Ten years ago, Denis Mukwege spoke before the United Nations Security Council about the use of sexual violence as an act of war. One of the members of the council asked why they had to talk about it.
Mukwege’s life’s work is dedicated to showing people why the issues of sexual violence and war are important, important enough to warrant discussion at the UN.
Mukwege was awarded the the Inamori Ethics Prize on Oct. 1, an honor that is given away annually to a person who has made a significant ethical contribution to the world. Mukwege was given the award because of his work with the Panzi Hospital in the Democratic Republic of the Congo.
The Panzi Hospital has treated more than 40,000 women who have suffered severe gynecological problems as the result of sexual violence. The hospital tries to help its patients with their medical, psychological, legal, and social and economical issues.
Mukewege would particularly like to focus on social and economical help in the future.
“We notice that women remain in the state of victims if they remain economically dependent,” Mukwege said at the Academic Symposium, held on Oct. 1 at the Tinkham Veale University Center. “When they gain economic power, it’s the community that looks to them, not the women that look to the community.”
Mukwege talked about one situation in which he trained victims of sexual violence to make soap, which was a good not available locally in their community. When they started contributing economically to the community, Mukwege said that their stigma of being sexual assault victims started to go away.

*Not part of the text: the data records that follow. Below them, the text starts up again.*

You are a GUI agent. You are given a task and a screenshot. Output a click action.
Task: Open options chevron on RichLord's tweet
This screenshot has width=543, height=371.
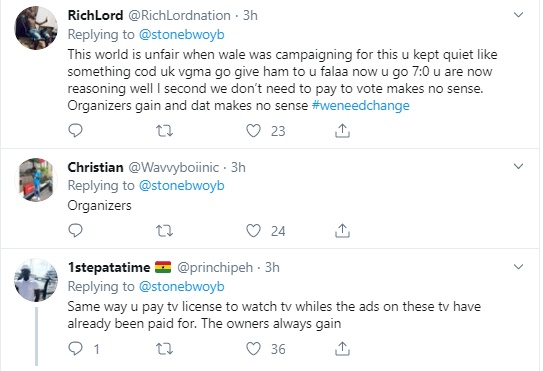(x=518, y=15)
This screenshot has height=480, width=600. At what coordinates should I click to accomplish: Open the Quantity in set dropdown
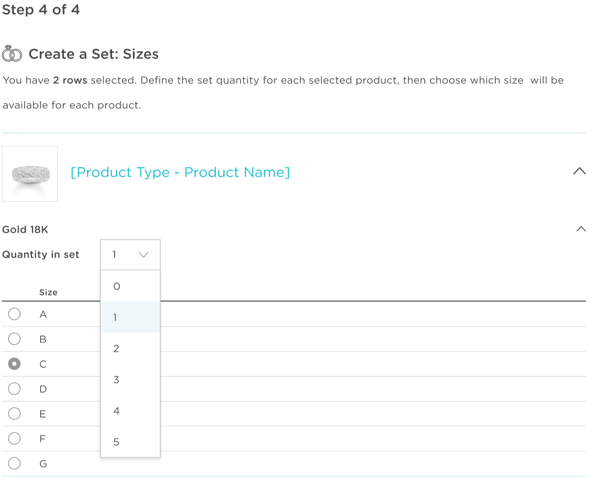click(130, 255)
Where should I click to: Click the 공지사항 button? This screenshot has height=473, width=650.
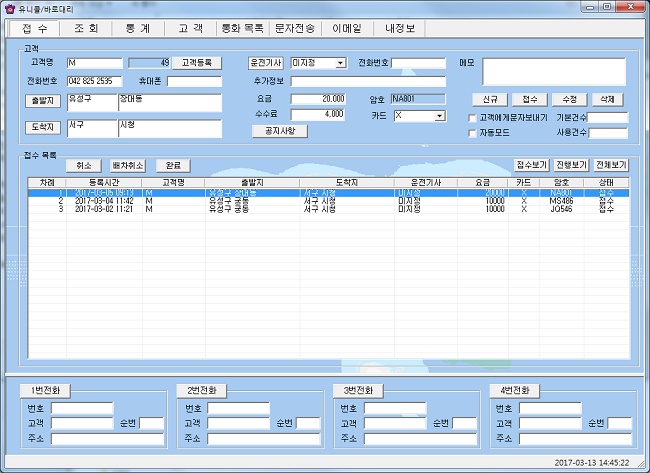[273, 131]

Mukwege was joined at the talk by Katie Hanna, executive director of the Ohio Alliance to End Sexual Violence; Laura Hengehold, associate professor of philosophy; and James Kazura, professor of international health, medicine and pathology and director of the Center for Global Health and Diseases. The talk was moderated by Shannon E. French, the Inamori Professor of Ethics.
Mukwege’s work has been instrumental in helping to increasing international discussion about the use of sexual violence as an act of war. Recently, the United Kingdom held a conference attended by over 150 countries that discussed how to end rape in war.
Mukwege wants to propose sanctions and other measures against countries that use rape in war, treating sexual violence with the same seriousness that countries treat chemical and nuclear weapons.
“To me, that conference was a conference of hope,” Mukwege said. “That was a start, a beginning of something that would launch a wake-up call around the world. What we wished to see after that would be concrete and strong action, and that is the part that remains to be seen.”